Drayer spoke for an hour about “changing the culture of abortion,” focusing on the impor­tance of dis­playing images of abortion victims for the sake of “reaching mind and heart.”

“Videos and photos of abortion victims reach the heart faster than any words,” Drayer said. “If we use the visual evi­dence to reach the head and the heart, we can change how people think and how they feel, which will ulti­mately change their behavior.”

Dis­playing the images of aborted fetuses has become a point of con­tention in the pro-life movement today. Some say it is too gruesome and grotesque, while others, like Drayer, say it is the most effective way to achieve what he says are the goals of the pro-life movement: to make abortion illegal and unthinkable.

“Per­vasive opinion in the pro-life movement is that graphic images are not effective, nec­essary, or a mature or moral way to conduct a pro-life argument,” Stu­dents for Life pres­ident junior Kathleen Russo said. “As a pro-life student body, we have a respon­si­bility to look at the options in front of us and hon­estly con­sider what is most effective and what is truthful.”
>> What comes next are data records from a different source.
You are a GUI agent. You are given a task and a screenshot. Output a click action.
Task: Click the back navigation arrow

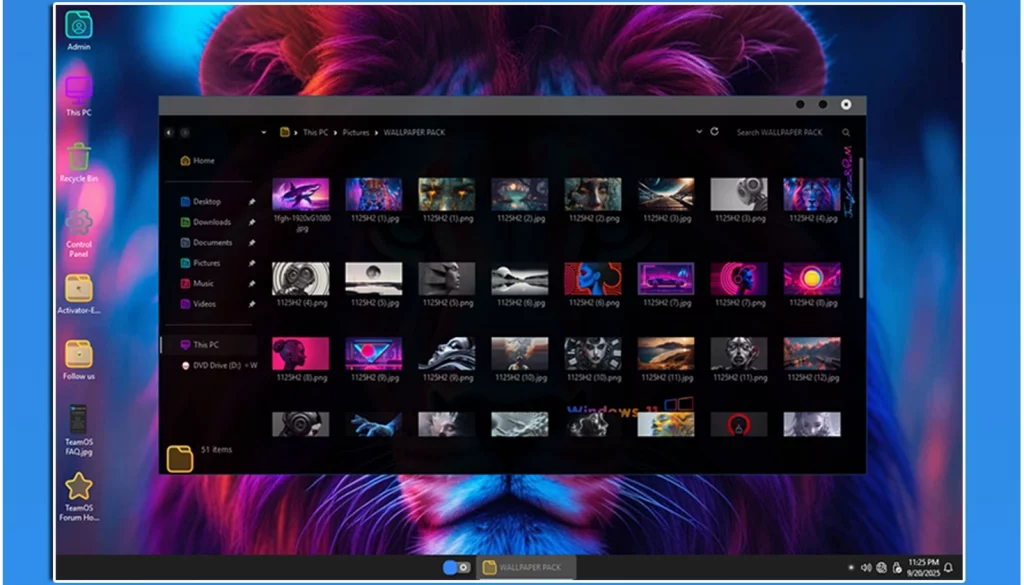[169, 132]
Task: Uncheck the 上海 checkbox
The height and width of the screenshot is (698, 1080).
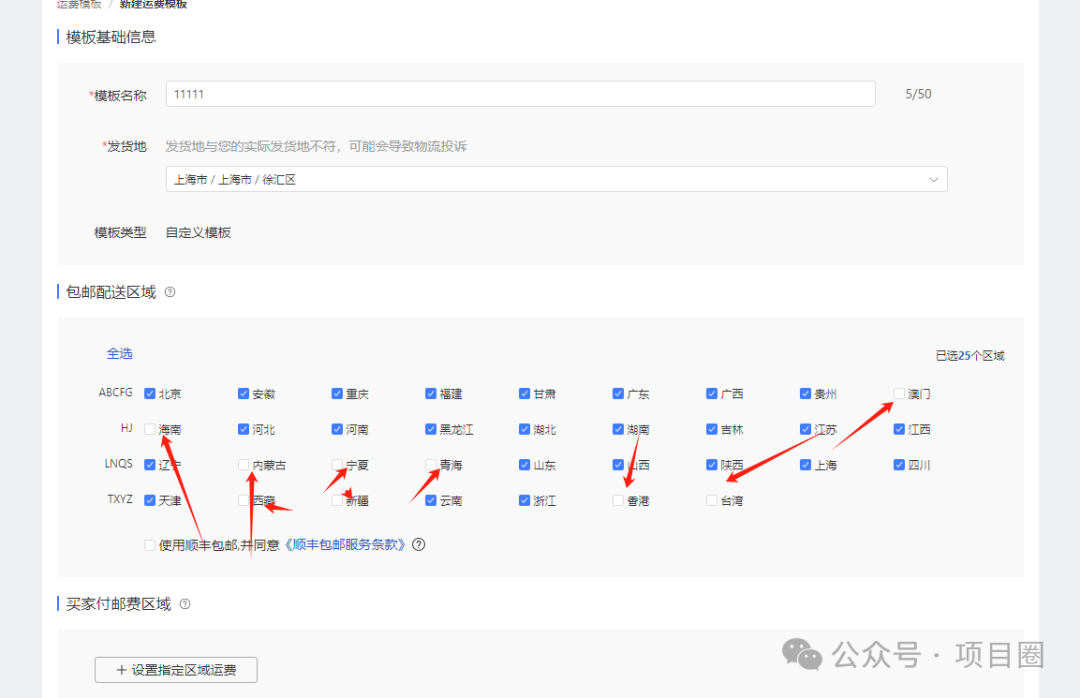Action: (x=805, y=464)
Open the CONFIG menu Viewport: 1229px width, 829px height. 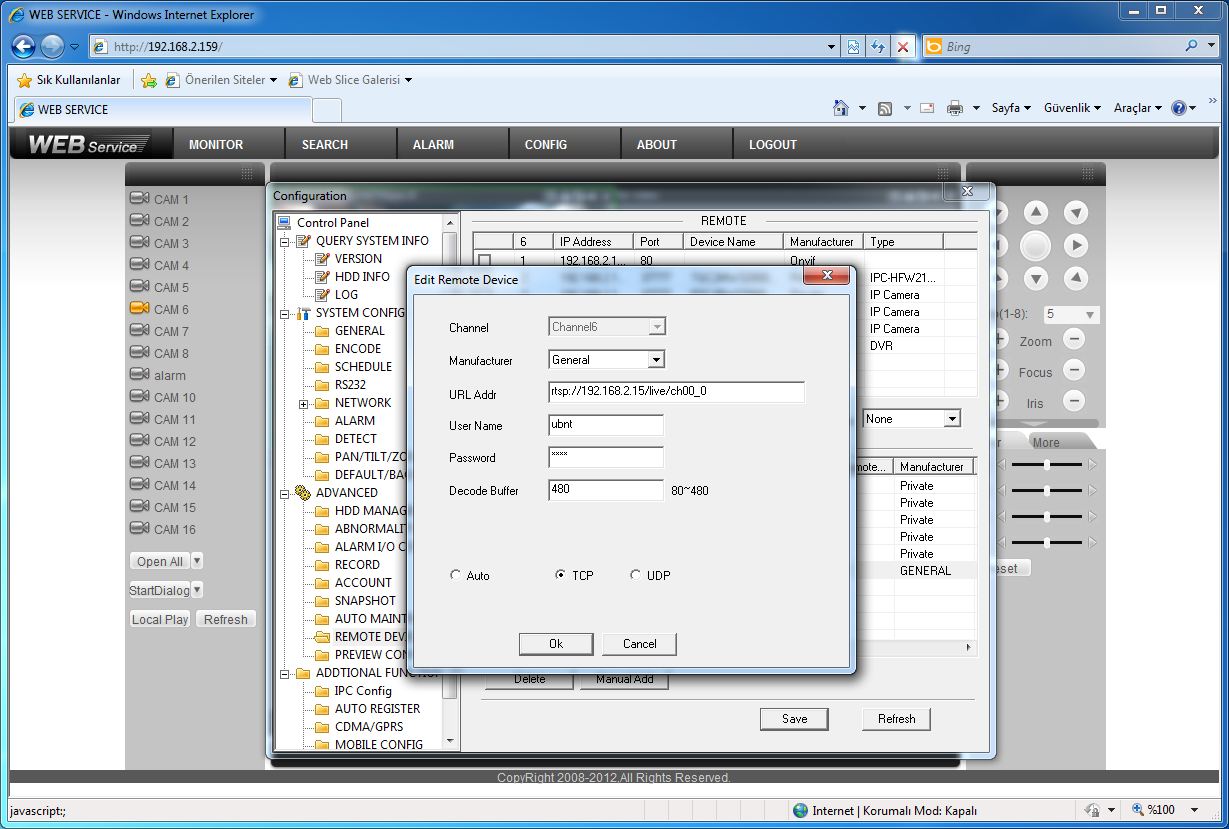[545, 144]
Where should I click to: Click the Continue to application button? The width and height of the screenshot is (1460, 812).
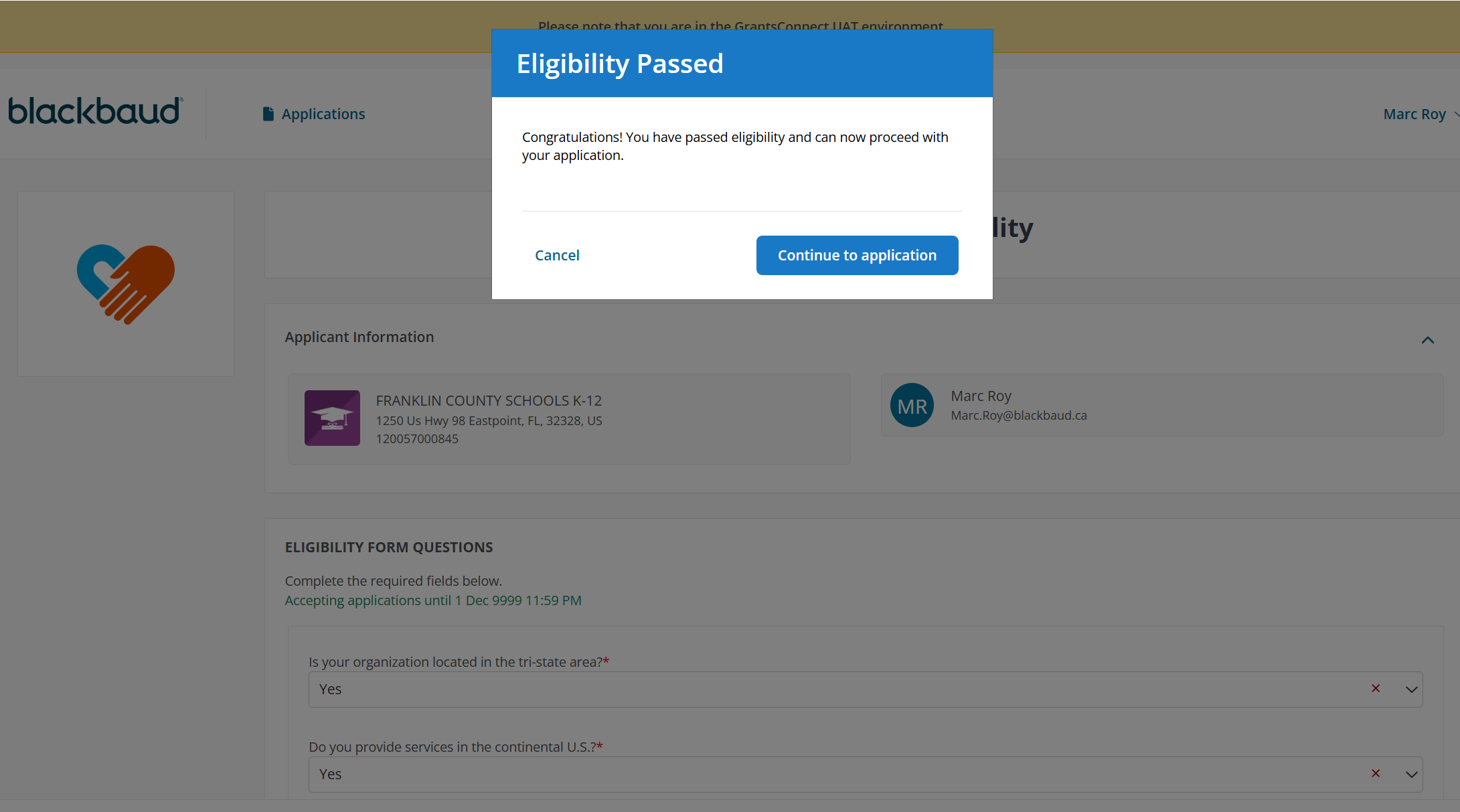click(857, 255)
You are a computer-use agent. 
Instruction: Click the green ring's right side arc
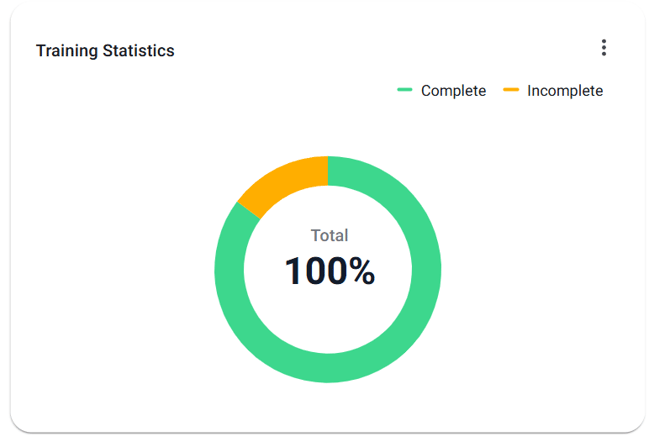pos(426,270)
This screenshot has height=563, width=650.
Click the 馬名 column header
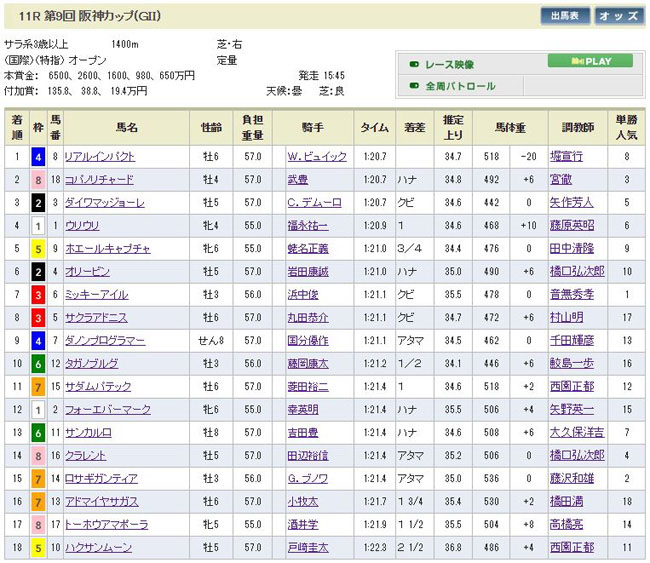pos(126,128)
Drayer also dis­cussed the roles of facts and feelings in the abortion debate. Although he said facts should inform feelings about issues like abortion, Drayer didn’t dis­count the sig­nif­i­cance of feelings in the abortion debate today.

“Feelings are a chance to analyze and evaluate the truth about abortion and what it is and what it does,” Drayer said. “They are also an oppor­tunity for us to point to a place of healing.”

That healing, Drayer said, is an oppor­tunity for pro-life advo­cates to share the gospel, although he made it clear that Chris­tianity is not a requirement for pro-life con­vic­tions and actions.

Part of what makes people uneasy about the pro-life movement’s seem­ingly good inten­tions is groups like Created Equal’s unabashed public boldness in showing dis­mem­bered fetuses. But Junior Erik Halvorson, sec­retary of Stu­dents for Life, was con­vinced.  

“It was the most com­pelling argument for using pic­tures I’ve ever seen, and I’ve gen­erally been against it,” Halvorson said. “You instinc­tually push it away, but that just shows how effective of a strategy it is.”

Still, the debate remains among the pro-life movement today. Drayer pro­vided numerous anec­dotes that he and the advo­cates at Created Equal have had where images have had a pos­itive impact on post-abortive women.

“We aren’t a campus that shys away with things we dis­agree with,” Russo said. “Even if we per­sonally dis­agree with showing graphic images, it is a valid position and valid argument we have to con­sider in order to be fully edu­cated.”

Drayer and many stu­dents on campus maintain that when it comes to abortion, a picture speaks a thousand words.

“These are the facts of abortion: real babies are dying every day,” Drayer said. “The question for us: what will we do based on this?”